Exercise: This exercise calls for every line of the data below with the string "agent" in it.

[Record set — start]

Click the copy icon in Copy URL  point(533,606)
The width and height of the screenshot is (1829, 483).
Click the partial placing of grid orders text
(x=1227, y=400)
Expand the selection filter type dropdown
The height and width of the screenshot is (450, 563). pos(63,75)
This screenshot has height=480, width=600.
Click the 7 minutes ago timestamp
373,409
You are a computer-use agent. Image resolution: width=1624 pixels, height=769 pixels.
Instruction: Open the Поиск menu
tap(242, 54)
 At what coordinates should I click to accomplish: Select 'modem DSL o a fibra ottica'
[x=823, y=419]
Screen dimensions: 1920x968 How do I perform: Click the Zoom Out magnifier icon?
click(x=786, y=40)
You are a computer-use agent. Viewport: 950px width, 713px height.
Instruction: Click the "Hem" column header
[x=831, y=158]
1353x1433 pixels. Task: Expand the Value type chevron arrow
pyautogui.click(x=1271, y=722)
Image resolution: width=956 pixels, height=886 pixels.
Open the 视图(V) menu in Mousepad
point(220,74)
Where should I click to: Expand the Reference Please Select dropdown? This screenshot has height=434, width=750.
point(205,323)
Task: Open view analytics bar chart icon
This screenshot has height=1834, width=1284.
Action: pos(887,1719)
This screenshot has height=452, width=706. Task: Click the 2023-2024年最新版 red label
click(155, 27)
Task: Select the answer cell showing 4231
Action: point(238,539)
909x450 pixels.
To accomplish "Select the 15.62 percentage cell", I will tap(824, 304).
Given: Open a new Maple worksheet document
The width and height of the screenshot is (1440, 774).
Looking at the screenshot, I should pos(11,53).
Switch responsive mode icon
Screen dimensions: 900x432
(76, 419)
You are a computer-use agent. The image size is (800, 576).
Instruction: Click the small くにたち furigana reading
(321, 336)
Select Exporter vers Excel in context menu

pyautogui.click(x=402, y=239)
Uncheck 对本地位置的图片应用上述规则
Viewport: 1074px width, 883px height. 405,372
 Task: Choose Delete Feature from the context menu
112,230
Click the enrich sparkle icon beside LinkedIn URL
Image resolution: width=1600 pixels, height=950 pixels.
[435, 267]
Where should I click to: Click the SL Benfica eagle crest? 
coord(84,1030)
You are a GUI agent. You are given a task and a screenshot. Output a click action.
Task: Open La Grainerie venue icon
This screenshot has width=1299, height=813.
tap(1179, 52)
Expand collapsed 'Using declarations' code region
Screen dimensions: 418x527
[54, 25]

[Record set — finish]

Task answer:
You are a computer-use agent. Image resolution: width=1624 pixels, height=769 pixels.
You are a computer-use agent. Viewport: 950px width, 713px height.
You are a computer-use agent. The image size is (800, 576).
You are a GUI agent. You are given a task and a screenshot. Output a click action.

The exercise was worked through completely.